_TASK REQUIREMENTS_. Exactly as written, reproduce the lines from the beginning of the data through the line containing "Open a new tab with plus button"; the pictures are not reproduced.

_PROVIDED RECORDS_.

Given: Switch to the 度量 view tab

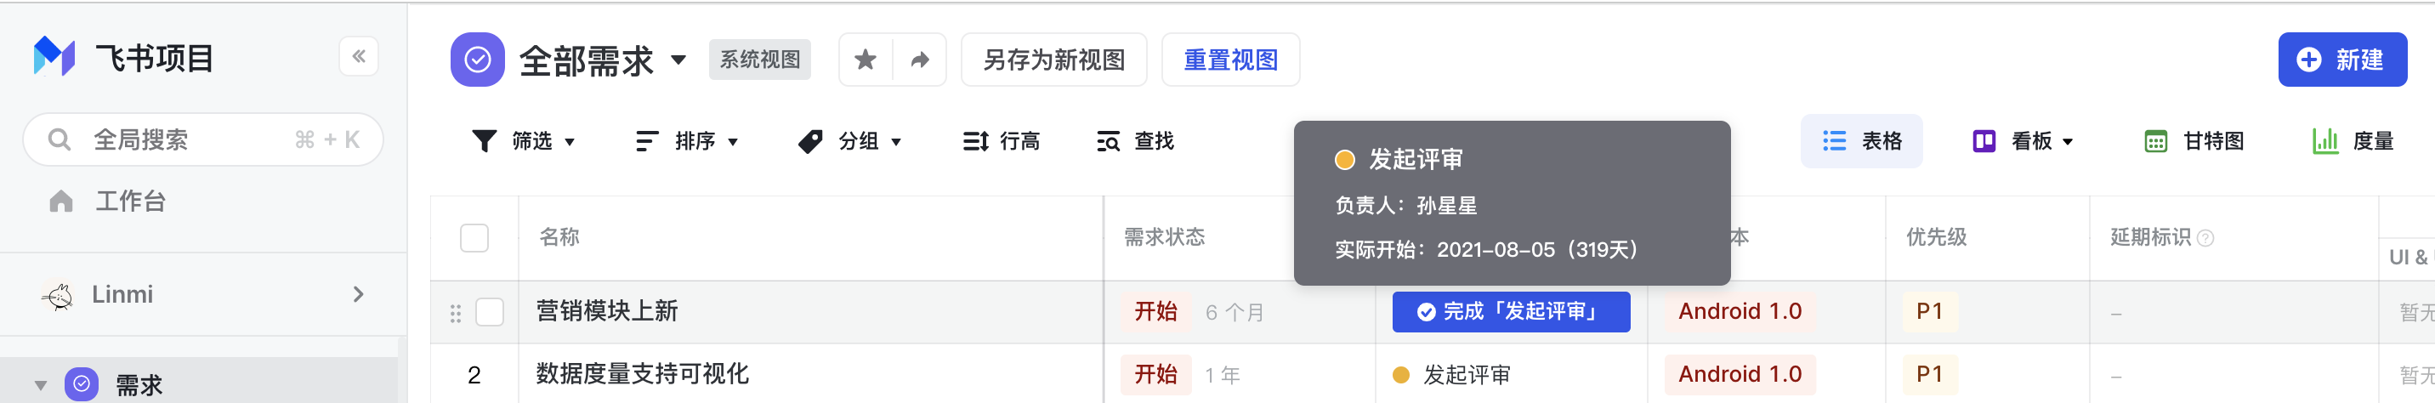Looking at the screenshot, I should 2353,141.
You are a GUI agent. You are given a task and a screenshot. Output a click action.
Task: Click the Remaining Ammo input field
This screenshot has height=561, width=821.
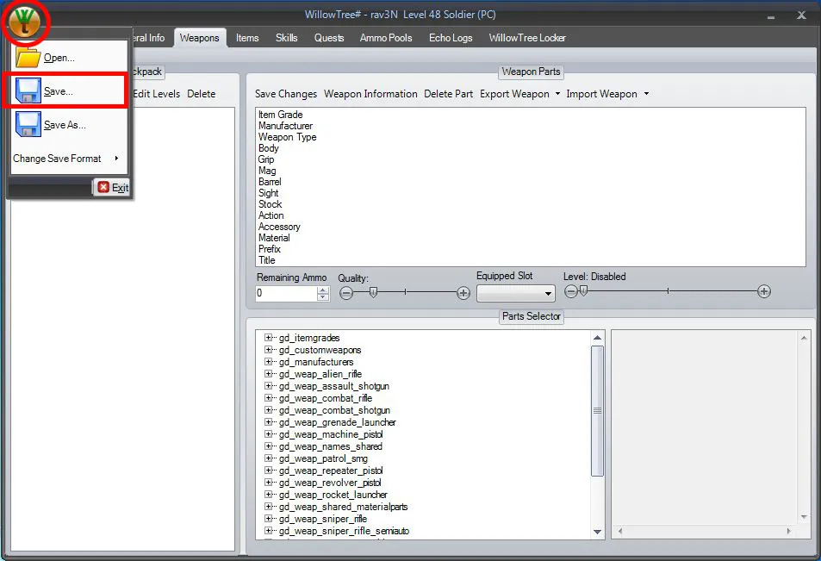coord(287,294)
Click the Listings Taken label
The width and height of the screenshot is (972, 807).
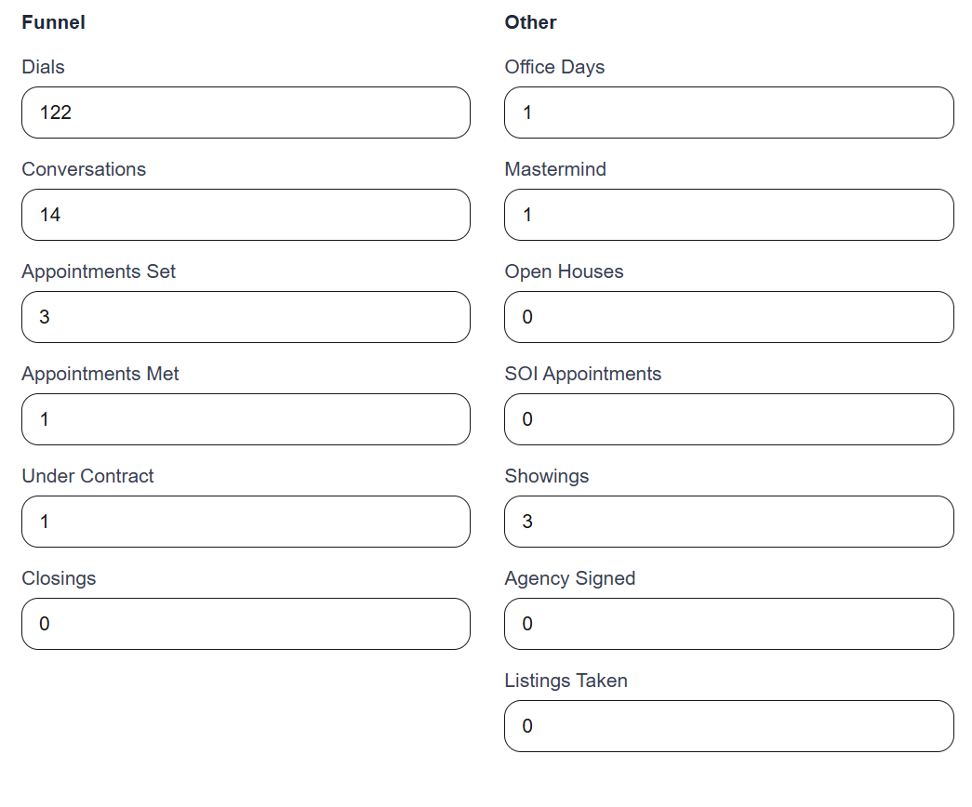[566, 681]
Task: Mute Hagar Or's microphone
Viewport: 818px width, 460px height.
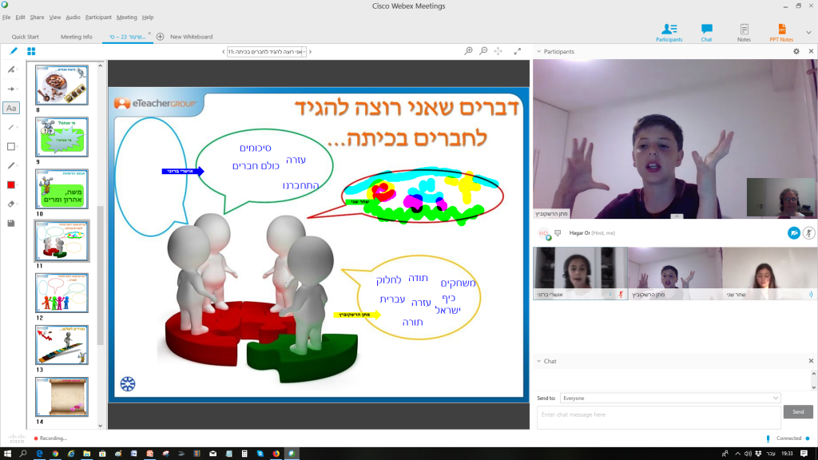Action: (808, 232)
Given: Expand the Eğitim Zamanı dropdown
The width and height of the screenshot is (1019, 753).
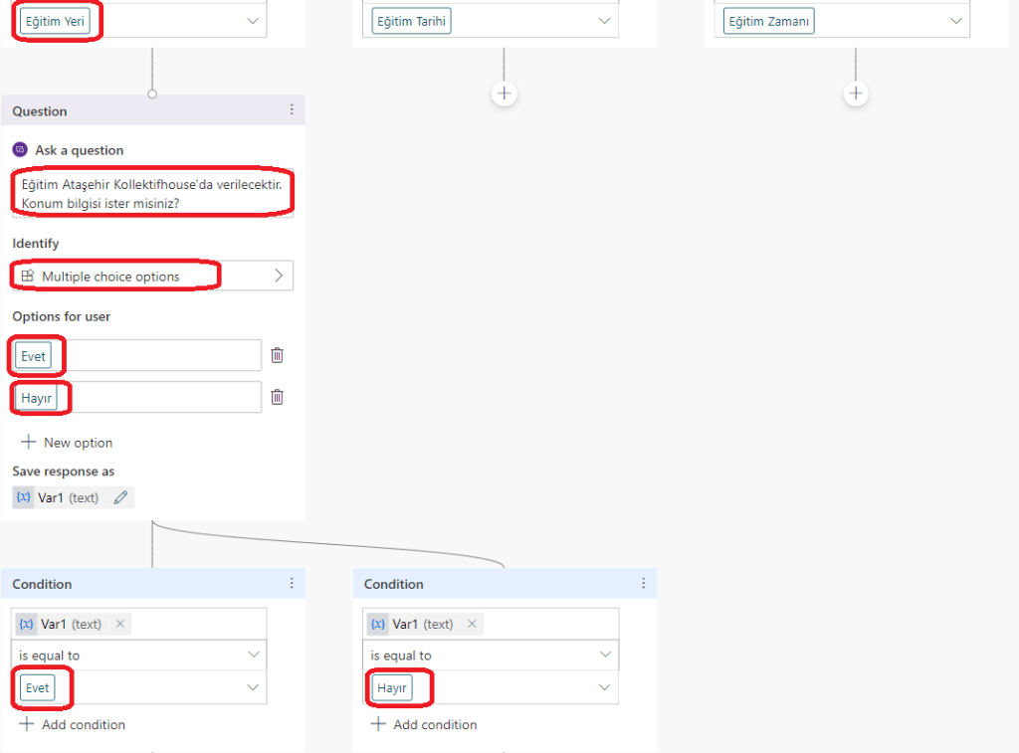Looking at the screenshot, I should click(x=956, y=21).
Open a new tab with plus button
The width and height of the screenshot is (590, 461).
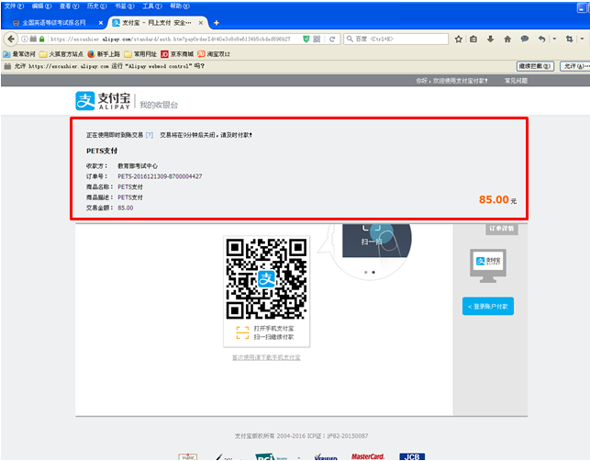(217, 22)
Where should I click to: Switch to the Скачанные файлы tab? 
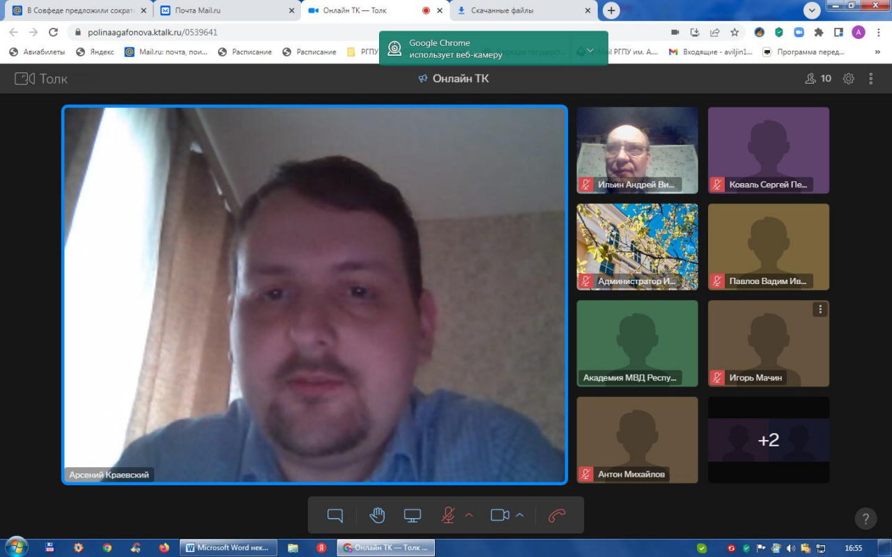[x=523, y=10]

_EXERCISE RESPONSE_.
Given: Switch to the 度量 view tab

Looking at the screenshot, I should 2353,141.
You are a GUI agent. You are given a task and a screenshot. Output a click action.
Task: Click the Remaining Ammo input field
This screenshot has height=561, width=821.
coord(287,294)
Click the Listings Taken label
The width and height of the screenshot is (972, 807).
[566, 681]
Task: Mute Hagar Or's microphone
Viewport: 818px width, 460px height.
Action: (808, 232)
Given: Expand the Eğitim Zamanı dropdown
The width and height of the screenshot is (1019, 753).
Looking at the screenshot, I should click(x=956, y=21).
Open a new tab with plus button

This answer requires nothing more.